Rcu: INFO: rcu_preempt self-detected stall on CPU ,Unable to access the system,System freeze

Hi,whitesscott

(base) root@tegra-ubuntu:~# node=/sys/firmware/devicetree/base/bus@0/top0-cbb-fabric@8100800000
(base) root@tegra-ubuntu:~# tr '\0' '\n' < $node/compatible
tr '\0' '\n' < $node/name
tr '\0' '\n' < $node/status

hexdump -Cv $node/reg
hexdump -Cv $node/interrupts
nvidia,tegra264-top0-cbb-fabric
top0-cbb-fabric
okay
00000000  00 00 00 81 00 80 00 00  00 00 00 00 00 80 00 00  |................|
00000010
00000000  00 00 00 00 00 00 00 43  00 00 00 04              |.......C....|
0000000c
(base) root@tegra-ubuntu:~#

I am not using a COE camera. Mine is set to “okay” (enabled), but I see that it is a module for high-speed data transmission switching and managing exception capture. By default, it is enabled, and I haven’t modified this part of the device tree. Is it disabled on your side? If disabled, will it affect GPU acceleration and the normal functioning of CPU features?

Hi wpceswpces,

@WayneWWW Does Nvidia advise against disabling macsec on mgbe Thor?

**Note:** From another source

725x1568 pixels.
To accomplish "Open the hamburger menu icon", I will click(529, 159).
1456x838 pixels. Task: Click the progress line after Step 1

@wpceswpces If not, would it make any sense to try disabling these in your dtb that ends up in /boot/dtb/ that originates here from kernel/dtb/tegra264- ? change from 1 to 0.

source/hardware/nvidia/t264/nv-public/tegra264.dtsi
			nvidia,macsec-enable = <0x0>;
			nvidia,macsec-enable = <0x0>;
			nvidia,macsec-enable = <0x0>;
			nvidia,macsec-enable = <0x0>;
			nvidia,macsec-enable = <0x0>;

If you agree that following analysis is possible; you might change the device tree as discussed above

"nvidia,macsec-enable = <0x0>; "

The CBB reports are PWRDOWN_ERR on reads to these addresses :
0xa808ade008 = a808a10000.ethernet  mgbe0
0xa808bde008 = a808b10000.ethernet  mgbe1
0xa808dde008 = a808d10000.ethernet  mgbe2
0xa808ede008 = a808e10000.ethernet  mgbe3

Each is base + 0xCE008. That same offset repeating across all MGBE instances points to something touching an MGBE register block at a fixed offset while that block is power-gated / clock-gated, so CBB raises PWRDOWN_ERR.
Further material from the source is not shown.